Cutting module, cutting is carried out to target telephone number strings to be identified suitable for each detection digit is respectively adopted,
Obtain cutting result;
Completion module, suitable for according to the cutting result, optimized detection position is chosen from described at least two detection digits
Several number series that digit is specified to described first carry out completion.
B13, the device according to B12, wherein, the cutting module is further adapted for:
For each detection digit, using the detection digit to target telephone number strings to be identified, described first
Specify the telephone number strings after the number series of digit to carry out cutting, obtain the first cutting number and the second cutting number;
Compare the first cutting number and the second cutting number, it is determined that number identical position on both correspondence positions
Number, as cutting result corresponding to the detection digit.
B14, the device according to B12 or B13, wherein, the completion module is further adapted for:
Compare number identical digit corresponding to each detection digit;
From each detection digit, that chooses corresponding number identical digit maximum is used as optimized detection digit;
To optimized detection digit described in the described first number series completion for specifying digit.

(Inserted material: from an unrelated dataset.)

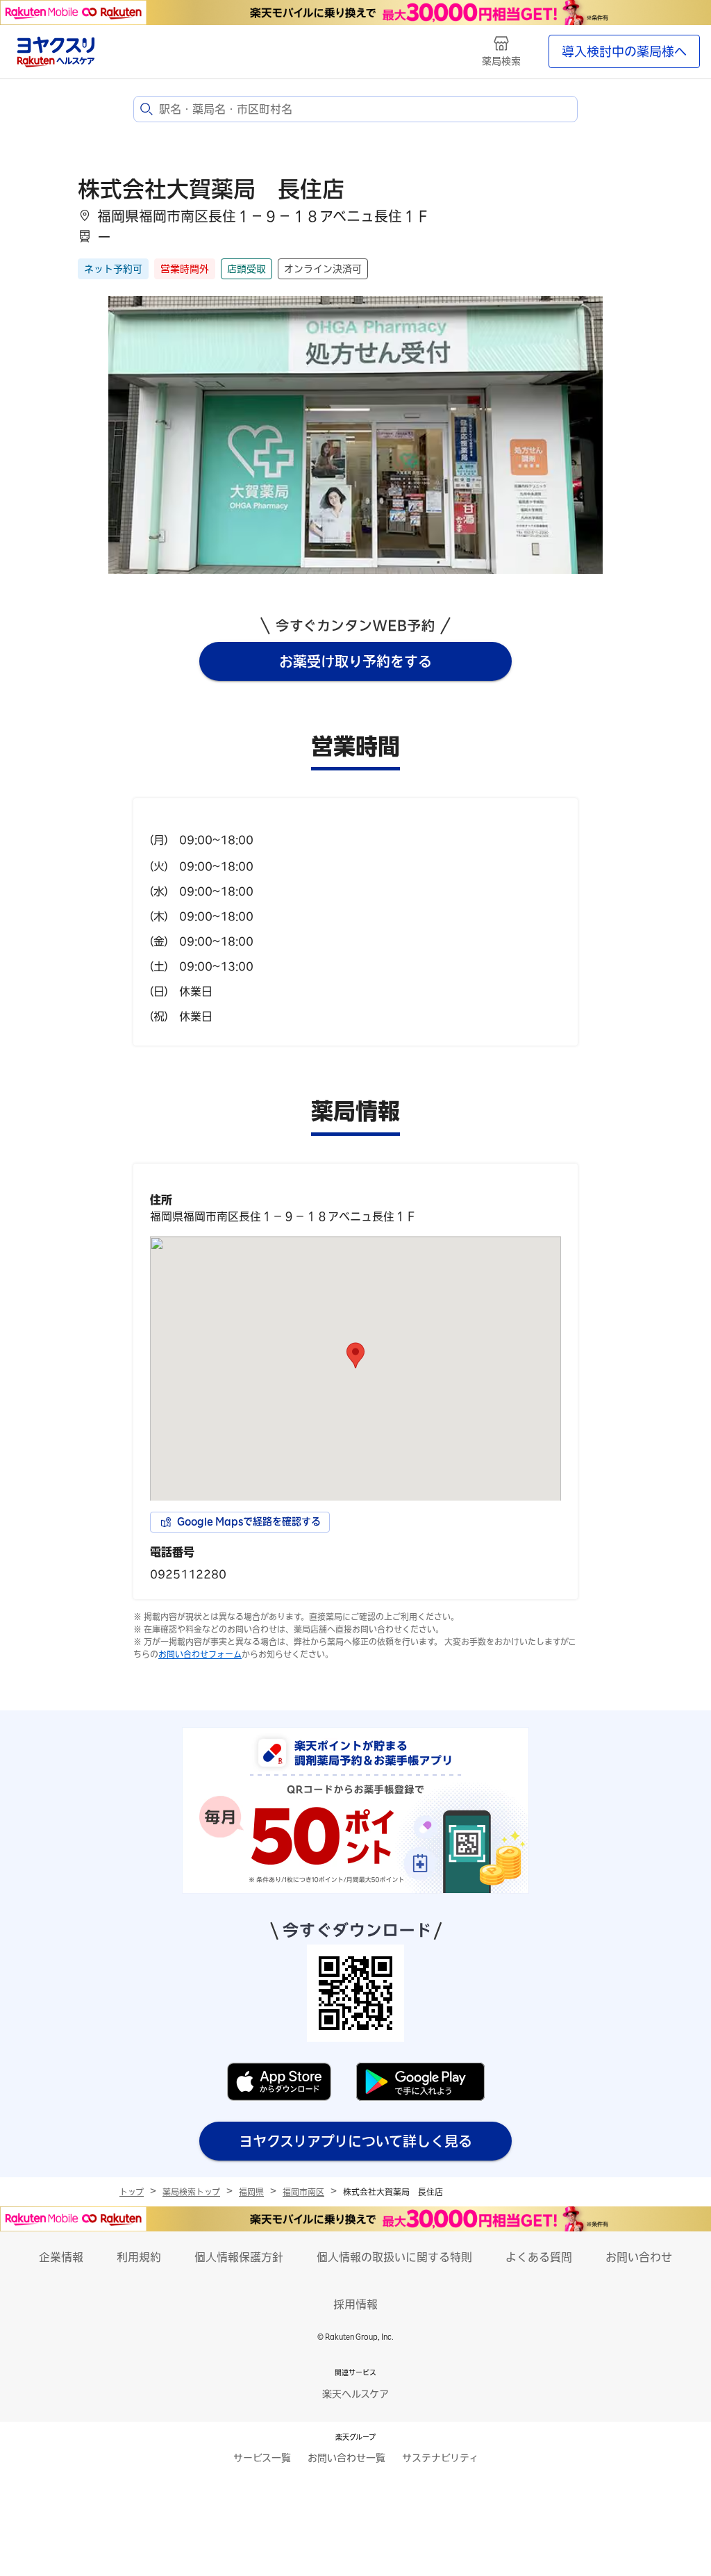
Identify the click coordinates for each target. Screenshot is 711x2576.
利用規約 (139, 2257)
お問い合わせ (638, 2257)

B15, the device according to any one of B12-B14, wherein,
The division module, if being further adapted for the judge module judges that first specifies the number series of digit not meet the first kind
The attributive character of other telephone number, then the new division rule for meeting phone number format is chosen to target phone to be identified
Number series re-starts division, obtains the second number series for specifying digit;
The judge module, it is further adapted for judging that described second specifies whether the number series of digit meets second category phone number
The attributive character of code;
The completion module, if being further adapted for the judge module judges that described second specifies the number series of digit to meet second
The attributive character of classification telephone number, then according to the attributive character of the second category telephone number, to second specific bit
Several number series carries out completion.

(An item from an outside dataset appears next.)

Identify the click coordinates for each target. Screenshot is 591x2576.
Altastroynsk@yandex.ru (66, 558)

B16, the device according to any one of B12-B15, wherein, the division module includes:
Pretreatment unit, suitable for target telephone number strings to be identified are carried out with the pre- place related to phone number format
Reason operation, the target telephone number strings to be identified after being handled;
Division unit, suitable for from initial position, after the division rule of phone number format is met to the processing
Target telephone number strings to be identified divided.
B17, the device according to any one of B12-B16, wherein, the pretreatment unit is further adapted for:
Whether determine in target telephone number strings to be identified comprising the separator specified;
If comprising the separator specified in the target telephone number strings to be identified, according to former described in the separator cutting
Begin telephone number strings to be identified, obtains at least two targets telephone number strings to be identified after cutting.
B18, the device according to any one of B12-B17, wherein, the separator specified include it is following at least it
One:Pause mark, comma, branch, slash, back slash, montant.
B19, the device according to any one of B12-B18, wherein, the pretreatment unit is further adapted for:
After at least two targets telephone number strings to be identified after obtaining cutting, for each target phone to be identified
Whether number series, determining the head of target telephone number strings to be identified has national area code;
If so, then remove the national area code on target telephone number strings head to be identified.
B20, the device according to any one of B12-B19, wherein, the pretreatment unit is further adapted for:
After the national area code on target telephone number strings head to be identified is removed, analysis is eliminated after national area code
Target telephone number strings to be identified;
If the head of the target telephone number strings to be identified has regional area code and this area's area code is imperfect, supplement
This area's area code makes its complete;
If the head of the target telephone number strings to be identified has regional area code and this area's area code repeats, to the ground
Trivial number progress duplicate removal processing.
B21, the device according to any one of B12-B20, wherein, in addition to acquisition module, suitable for passing through following steps
Obtain target telephone number strings to be identified:
Point of interest POI is obtained from webpage;
Target telephone number strings to be identified are extracted from the POI.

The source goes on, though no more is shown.